Good works are the imitation of Christ by the Spirit.

If Abraham shows us how to live, Jesus is life itself (John 1:4). As the sun to the moon in brightness, so the life of Christ outshines every lesser light of the saints and in fact is the light by which which they are illumined. It is not merely that Abraham was like Christ, but that his imitation of Christ is due to being filled with Christ’s life by the Spirit. This is one reason that the Holy Spirit in being given to us, to live in us, is called the “Spirit of His Son” (Galatians 4:6). To have Christ is to be a Christian, to be a Christian is to be made like Christ. 

Christ Jesus is “the true light” (John 1:9, 8:12) and promises that “whoever follows [him] will not walk in darkness but will have the light of life”, and having that “light” in him, we ourselves have become “the light of the world” (Matthew 5:14-16). This structure is replete in the Bible: He is the one who for our sakes became poor (2 Corinthians 8:9), his blessed people are the poor in spirit (Matthew 5:3).
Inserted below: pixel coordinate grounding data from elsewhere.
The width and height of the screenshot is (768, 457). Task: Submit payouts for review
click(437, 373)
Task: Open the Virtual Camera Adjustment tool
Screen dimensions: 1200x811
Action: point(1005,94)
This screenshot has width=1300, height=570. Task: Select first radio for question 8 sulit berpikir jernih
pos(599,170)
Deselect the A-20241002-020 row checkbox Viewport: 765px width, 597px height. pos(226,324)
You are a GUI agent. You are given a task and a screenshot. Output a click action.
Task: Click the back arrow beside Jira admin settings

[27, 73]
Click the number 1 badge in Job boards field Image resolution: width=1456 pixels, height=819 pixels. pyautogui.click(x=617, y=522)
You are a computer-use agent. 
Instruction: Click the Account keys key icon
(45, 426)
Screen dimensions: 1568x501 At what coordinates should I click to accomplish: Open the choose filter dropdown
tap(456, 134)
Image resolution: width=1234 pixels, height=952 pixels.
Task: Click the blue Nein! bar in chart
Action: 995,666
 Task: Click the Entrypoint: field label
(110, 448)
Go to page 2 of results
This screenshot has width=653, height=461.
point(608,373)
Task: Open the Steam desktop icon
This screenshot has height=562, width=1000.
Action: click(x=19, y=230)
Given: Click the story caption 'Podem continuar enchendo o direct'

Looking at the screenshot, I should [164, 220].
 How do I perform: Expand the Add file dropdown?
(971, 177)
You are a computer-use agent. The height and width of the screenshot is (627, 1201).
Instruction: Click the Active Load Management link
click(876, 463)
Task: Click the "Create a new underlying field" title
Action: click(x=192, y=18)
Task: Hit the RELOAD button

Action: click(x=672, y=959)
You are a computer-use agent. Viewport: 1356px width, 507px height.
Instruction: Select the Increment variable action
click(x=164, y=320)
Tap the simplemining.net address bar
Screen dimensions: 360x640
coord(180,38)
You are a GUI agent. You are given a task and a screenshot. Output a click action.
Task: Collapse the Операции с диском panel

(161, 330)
He is the servant of the LORD (Isaiah 42), yet we are also his servants (Matthew 10:25). He is the Son over the house of God , and we are his household (Hebrews 3:6). He is the Holy and Righteous One (Acts 3:14), and we are saints in him (1 Corinthians 1:2). He is the Melchizedekian King and Priest (Hebrews 7); we are a kingdom of priests (Revelation 20:6). He is the lamb of God who takes away the sin of the world (John 1:29), and we take up our own cross (Matthew 16:24), count our lives and achievements as nothing (Philippians 3:8), give up our lives for serving Jesus (Matthew 10:39), lay down our lives for the brothers (1 John 3:16), and pour out our lives to God as a sacrifice (Romans 12:1, Ephesians 5:2, Philippians 2:17). He endured the cross for glory hating the shame of it (Hebrews 12:2), we do not lose heart (2 Corinthians 4:16) but persevere in a hope that does not disappoint (Romans 5:2-5). He crushed the serpent’s head (Genesis 3:15, Matthew 22:44), and soon the serpent will be crushed under our feet (Romans 16:20). 

This is the design of salvation in Jesus Christ: that he would be the firstborn among many brothers who are conformed to his image (Romans 8:29). None will eclipse his glory or take his unique place as the only begotten Son, but a great innumerable multitude, more than the sands of the sea or stars in the heavens, will reflect his multifaceted glory. As sons in the Son we live in imitation of him out of the life that is in him and unto a glory that magnifies him.